The second major risk, hyponatremia, happens when sodium levels in the blood drop too low. MDMA stimulates the release of a hormone that causes the body to retain water. Combine that with excessive water drinking (often from users who’ve heard they should “stay hydrated”) and sodium lost through sweat, and the blood becomes dangerously diluted. Symptoms progress from confusion and nausea to seizures, brain swelling, and in severe cases, death. Women appear to be at higher risk for this complication. In documented fatal cases, most involved female users, and all four reported deaths from MDMA-induced hyponatremia involved brain swelling.

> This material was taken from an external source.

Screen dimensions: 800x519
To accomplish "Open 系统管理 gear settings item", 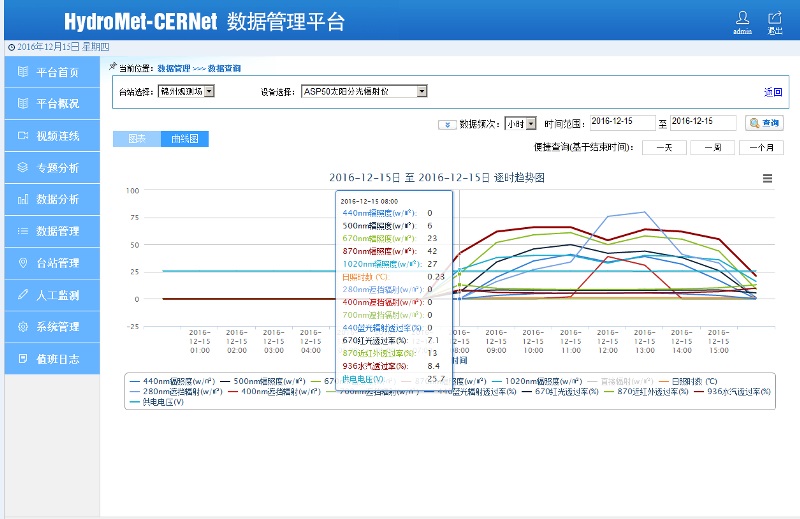I will point(52,327).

What Street Ecstasy Actually Contains
One of the less obvious risks of ecstasy is that the pill you take may not contain MDMA at all, or may contain MDMA mixed with other drugs. Testing data spanning over two decades in the United States paints a concerning picture. In analyses from 2009 to 2013, only 11 to 35 percent of samples sold as ecstasy contained MDMA alone in any given year. The most common adulterants have shifted over time: dextromethorphan (a cough suppressant) dominated in the early 2000s, caffeine became the top contaminant in the mid-2000s, and synthetic piperazines (chemicals marketed as legal MDMA alternatives) appeared frequently in the early 2010s. Even in the earliest testing data from 1999 to 2000, only 63 percent of samples contained MDMA or a close chemical relative.
This means the effects someone experiences from a street ecstasy pill may not reflect MDMA at all. They could be taking stimulants, dissociatives, or combinations that carry their own unpredictable risks.
Long-Term Effects on the Brain
Animal research has consistently shown that MDMA damages serotonin-producing nerve cells. In rats given moderate to high doses, serotonin levels in key brain regions (the cortex and hippocampus) dropped by 25 to 74 percent and remained suppressed for at least 32 weeks, the longest time point measured. The number of serotonin transporter sites, a marker of healthy serotonin nerve terminals, declined by a similar amount over the same period.
Perhaps more concerning, the brain didn’t compensate. You might expect the remaining serotonin neurons to ramp up production to make up for the loss, but that didn’t happen. The rate of serotonin synthesis in surviving nerve terminals stayed essentially the same as in undamaged brains. The enzyme needed to make serotonin did recover its activity by 32 weeks, but overall serotonin output remained low because there were simply fewer functioning terminals.
Translating animal findings directly to humans is imperfect, since the doses used in lab studies are often higher than typical recreational doses. But brain imaging studies in human ecstasy users have shown reduced serotonin transporter density, and heavy users frequently report lasting problems with memory, mood regulation, and sleep, all functions that depend on healthy serotonin signaling.
MDMA in Therapeutic Research
The same properties that make MDMA appealing recreationally, emotional openness, reduced fear, and increased trust, have drawn interest from researchers studying PTSD. The idea is that MDMA, given in a controlled clinical setting alongside therapy sessions, could help people process traumatic memories they’d normally avoid.
MDMA received Breakthrough Therapy Designation from the FDA in 2017 for PTSD treatment, and two Phase 3 clinical trials (involving a combined 195 participants with moderate to severe PTSD) were completed by late 2022. The manufacturer, Lykos Therapeutics, submitted a formal application for approval in December 2023. However, the FDA has raised concerns about the data, and approval is not guaranteed. If it were approved, it would come with significant restrictions: patients would take the drug only a limited number of times under direct clinical supervision, and ongoing safety monitoring including liver function tests would likely be required.